Positive findings from research studies can also result from such psychological mechanisms, or as a result of experimenter bias, methodological flaws such as lack of blinding, or publication bias; positive reviews of the scientific literature may show selection bias, in that they omit key studies that do not agree with the author’s position. All of these factors must be considered when evaluating claims.
Bioresonance therapy (including MORA therapy) is a pseudoscientific medical practice in which it is proposed that electromagnetic waves can be used to diagnose and treat human illness.
History and method
Bioresonance therapy was invented in (Germany) in 1977 by Franz Morell and his son-in-law, engineer Erich Rasche. Initially they marketed it as “MORA-Therapie”, for MOrell and RAsche. Some of the machines contain an electronic circuit measuring skin-resistance, akin to the E-meter used by Scientology, which the bioresonance creators sought to improve; Franz Morell had links with Scientology.
Practitioners claim to be able to detect a variety of diseases and addictions. Some practitioners also claim they can treat diseases using this therapy without drugs, by stimulating a change of “bioresonance” in the cells, and reversing the change caused by the disease. The devices would need to be able to isolate and pinpoint pathogens’ responses from the mixture of responses the device receives via the electrodes. Transmitting these transformed signals over the same electrodes is claimed by practitioners to generate healing signals that have the curative effect.
Lacking any scientific explanation of how bioresonance therapy might work, researchers have classified bioresonance therapy as pseudoscience. Some studies did not show effects above that of the placebo effect. WebMD states: “There is no reliable scientific evidence that bioresonance is an accurate indicator of medical conditions or disease or an effective treatment for any condition.”
Proven cases of online fraud have occurred, with a practitioner making false claims that he had the ability to cure cancer, and that his clients did not need to follow the chemotherapy or surgery recommended by medical doctors, which can be life-saving. Ben Goldacre ridiculed the BBC when it reported as fact a clinic’s claim that the treatment had the ability to stop 70% of clients smoking, a better result than any conventional therapy.

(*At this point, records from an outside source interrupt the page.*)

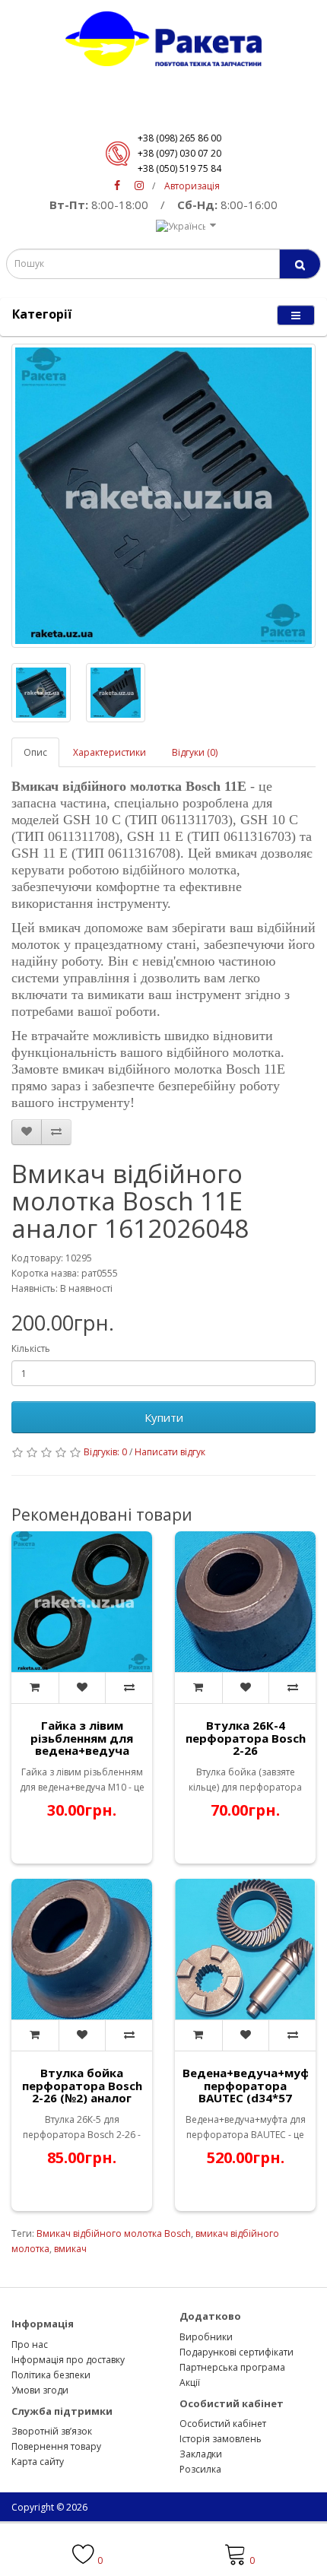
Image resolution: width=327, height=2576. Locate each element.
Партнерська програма (232, 2367)
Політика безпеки (50, 2374)
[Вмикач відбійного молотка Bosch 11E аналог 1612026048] (163, 496)
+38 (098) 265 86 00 (179, 138)
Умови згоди (39, 2390)
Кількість (30, 1348)
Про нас (29, 2344)
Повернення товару (56, 2446)
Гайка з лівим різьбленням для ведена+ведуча (81, 1738)
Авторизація (192, 185)
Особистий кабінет (222, 2423)
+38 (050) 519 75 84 (179, 168)
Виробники (206, 2336)
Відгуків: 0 (105, 1451)
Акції (189, 2382)
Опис (35, 752)
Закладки (200, 2454)
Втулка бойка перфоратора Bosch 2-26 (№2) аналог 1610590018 (82, 2091)
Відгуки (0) (194, 752)
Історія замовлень (220, 2438)
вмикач (70, 2248)
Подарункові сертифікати (236, 2352)
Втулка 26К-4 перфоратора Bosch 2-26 (246, 1738)
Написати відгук (170, 1451)
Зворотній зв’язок (51, 2431)
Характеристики (109, 752)
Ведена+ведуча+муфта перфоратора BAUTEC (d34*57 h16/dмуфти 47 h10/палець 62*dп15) (254, 2097)
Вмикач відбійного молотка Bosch (114, 2233)
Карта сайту (37, 2461)
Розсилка (200, 2469)
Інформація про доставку (68, 2359)
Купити (163, 1417)
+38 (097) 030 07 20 (179, 153)
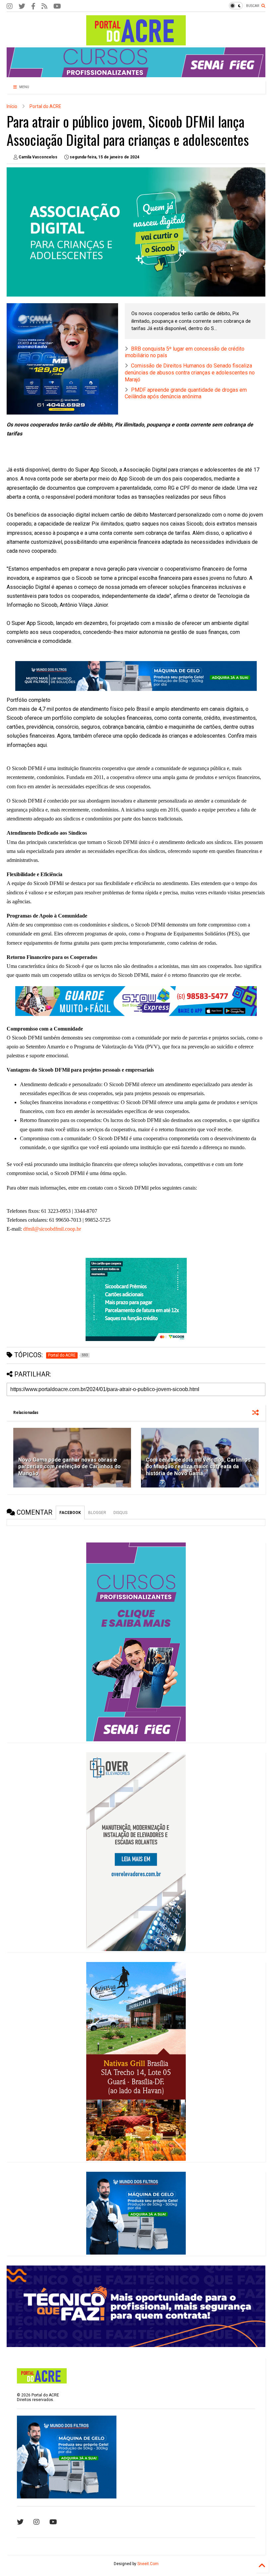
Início (12, 106)
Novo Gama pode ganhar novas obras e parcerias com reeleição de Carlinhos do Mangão (69, 1467)
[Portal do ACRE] (136, 42)
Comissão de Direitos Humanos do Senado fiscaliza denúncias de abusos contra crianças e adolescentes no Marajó (190, 373)
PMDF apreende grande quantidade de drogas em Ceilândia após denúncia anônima (186, 393)
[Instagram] (10, 6)
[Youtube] (53, 2522)
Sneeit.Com (148, 2563)
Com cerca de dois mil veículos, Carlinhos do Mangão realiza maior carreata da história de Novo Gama (198, 1467)
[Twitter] (22, 6)
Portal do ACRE (45, 106)
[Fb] (44, 6)
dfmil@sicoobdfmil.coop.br (52, 1229)
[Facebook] (33, 6)
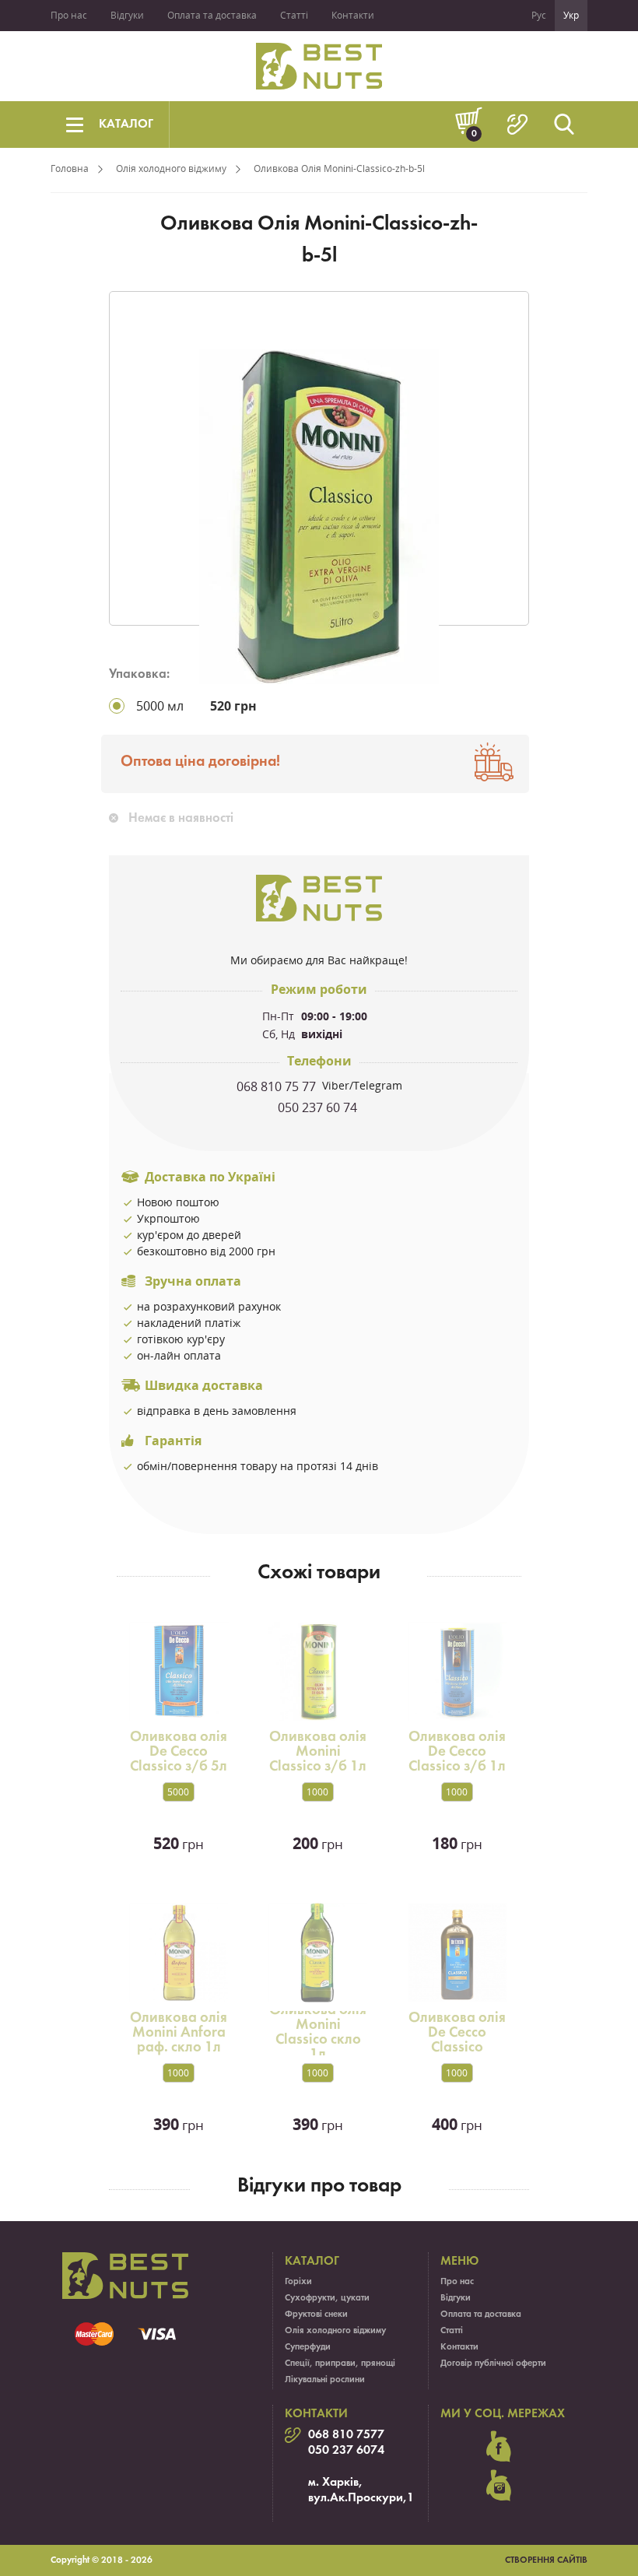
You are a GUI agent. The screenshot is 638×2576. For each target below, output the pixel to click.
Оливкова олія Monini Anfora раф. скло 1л (178, 2033)
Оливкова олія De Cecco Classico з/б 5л (178, 1752)
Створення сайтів (546, 2560)
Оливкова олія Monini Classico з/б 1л (317, 1752)
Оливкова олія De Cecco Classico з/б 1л (457, 1752)
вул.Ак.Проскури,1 (361, 2498)
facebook (498, 2446)
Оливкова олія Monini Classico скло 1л (317, 2032)
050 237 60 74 (319, 1107)
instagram (498, 2485)
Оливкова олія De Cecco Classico (457, 2033)
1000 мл (317, 1793)
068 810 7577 (346, 2435)
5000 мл (178, 1793)
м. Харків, (335, 2482)
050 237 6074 (346, 2450)
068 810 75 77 (278, 1086)
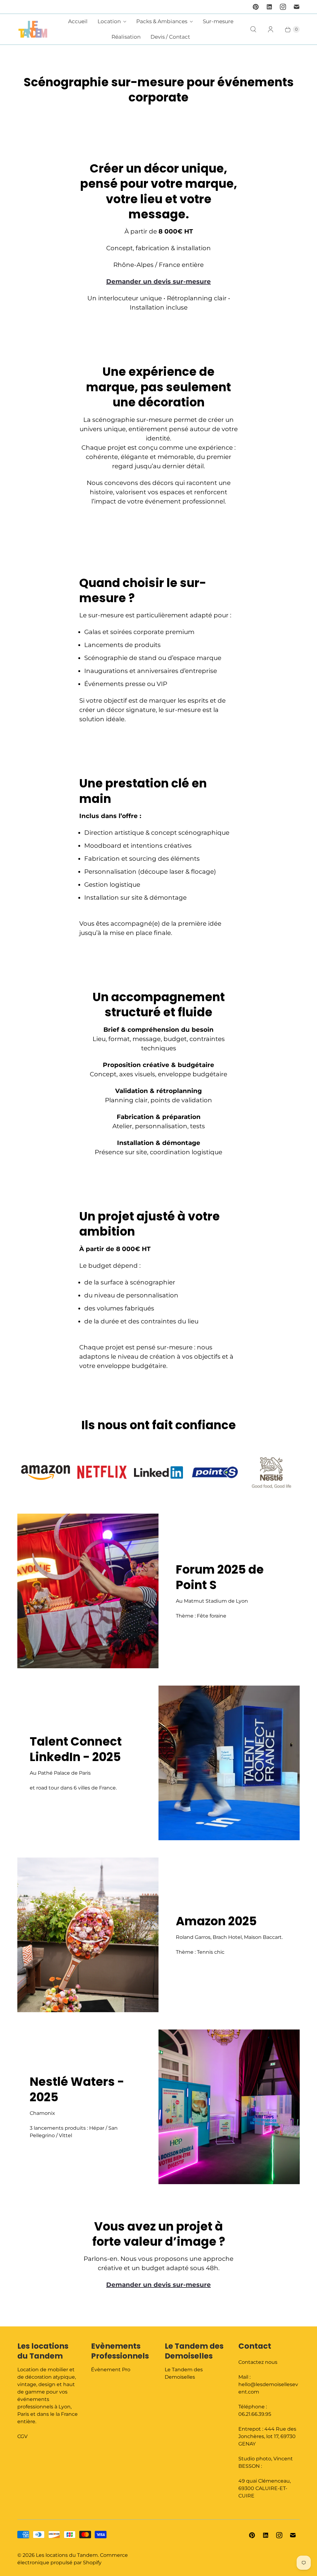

In the United States of America the U.S. Food and Drug Administration (FDA) classifies “devices that use resistance measurements to diagnose and treat various diseases” as Class III devices, which require FDA approval prior to marketing. The FDA has banned some of these devices from the US market, and has prosecuted many sellers of electrical devices for making false claims of health benefits.
According to Quackwatch, the therapy is completely nonsensical and the proposed mechanism of action impossible.